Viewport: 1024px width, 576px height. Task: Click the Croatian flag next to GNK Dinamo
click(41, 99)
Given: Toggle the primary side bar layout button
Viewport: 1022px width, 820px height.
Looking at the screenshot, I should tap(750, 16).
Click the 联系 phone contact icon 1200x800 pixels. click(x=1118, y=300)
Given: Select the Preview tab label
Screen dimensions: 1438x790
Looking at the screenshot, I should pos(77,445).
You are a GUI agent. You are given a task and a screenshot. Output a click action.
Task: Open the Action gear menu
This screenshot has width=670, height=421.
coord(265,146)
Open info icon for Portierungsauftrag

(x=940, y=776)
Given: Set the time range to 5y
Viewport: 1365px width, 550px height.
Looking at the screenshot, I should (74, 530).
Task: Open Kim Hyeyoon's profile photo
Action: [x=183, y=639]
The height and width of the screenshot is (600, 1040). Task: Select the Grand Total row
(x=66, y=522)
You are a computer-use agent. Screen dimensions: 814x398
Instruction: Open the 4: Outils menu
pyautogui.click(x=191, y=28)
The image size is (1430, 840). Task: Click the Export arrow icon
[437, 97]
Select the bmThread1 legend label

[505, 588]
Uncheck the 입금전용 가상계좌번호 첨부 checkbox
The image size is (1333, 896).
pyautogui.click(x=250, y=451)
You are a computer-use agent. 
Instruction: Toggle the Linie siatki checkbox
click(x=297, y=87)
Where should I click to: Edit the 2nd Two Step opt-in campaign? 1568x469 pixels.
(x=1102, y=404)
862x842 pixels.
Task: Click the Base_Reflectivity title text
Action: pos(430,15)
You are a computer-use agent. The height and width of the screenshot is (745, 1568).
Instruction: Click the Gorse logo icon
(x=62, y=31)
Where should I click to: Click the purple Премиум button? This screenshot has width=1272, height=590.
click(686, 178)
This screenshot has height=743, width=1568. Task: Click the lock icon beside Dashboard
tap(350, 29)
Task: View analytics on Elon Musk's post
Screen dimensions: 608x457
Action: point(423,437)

- [What needs to be done] Output each line of the data exactly as it stands above.

- [Reply to the exercise]
Viewport: 1024px width, 576px height. Task: Click the Croatian flag next to GNK Dinamo
click(41, 99)
Given: Toggle the primary side bar layout button
Viewport: 1022px width, 820px height.
Looking at the screenshot, I should tap(750, 16).
Click the 联系 phone contact icon 1200x800 pixels. click(x=1118, y=300)
Given: Select the Preview tab label
Screen dimensions: 1438x790
Looking at the screenshot, I should pos(77,445).
You are a GUI agent. You are given a task and a screenshot. Output a click action.
Task: Open the Action gear menu
This screenshot has width=670, height=421.
coord(265,146)
Open info icon for Portierungsauftrag

(x=940, y=776)
Given: Set the time range to 5y
Viewport: 1365px width, 550px height.
Looking at the screenshot, I should (74, 530).
Task: Open Kim Hyeyoon's profile photo
Action: [x=183, y=639]
The height and width of the screenshot is (600, 1040). Task: Select the Grand Total row
(x=66, y=522)
You are a computer-use agent. Screen dimensions: 814x398
Instruction: Open the 4: Outils menu
pyautogui.click(x=191, y=28)
The image size is (1430, 840). Task: Click the Export arrow icon
[437, 97]
Select the bmThread1 legend label

[505, 588]
Uncheck the 입금전용 가상계좌번호 첨부 checkbox
The image size is (1333, 896).
pyautogui.click(x=250, y=451)
You are a computer-use agent. 
Instruction: Toggle the Linie siatki checkbox
click(x=297, y=87)
Where should I click to: Edit the 2nd Two Step opt-in campaign? 1568x469 pixels.
(x=1102, y=404)
862x842 pixels.
Task: Click the Base_Reflectivity title text
Action: pos(430,15)
You are a computer-use agent. The height and width of the screenshot is (745, 1568).
Instruction: Click the Gorse logo icon
(x=62, y=31)
Where should I click to: Click the purple Премиум button? This screenshot has width=1272, height=590.
click(686, 178)
This screenshot has height=743, width=1568. Task: Click the lock icon beside Dashboard
tap(350, 29)
Task: View analytics on Elon Musk's post
Screen dimensions: 608x457
Action: point(423,437)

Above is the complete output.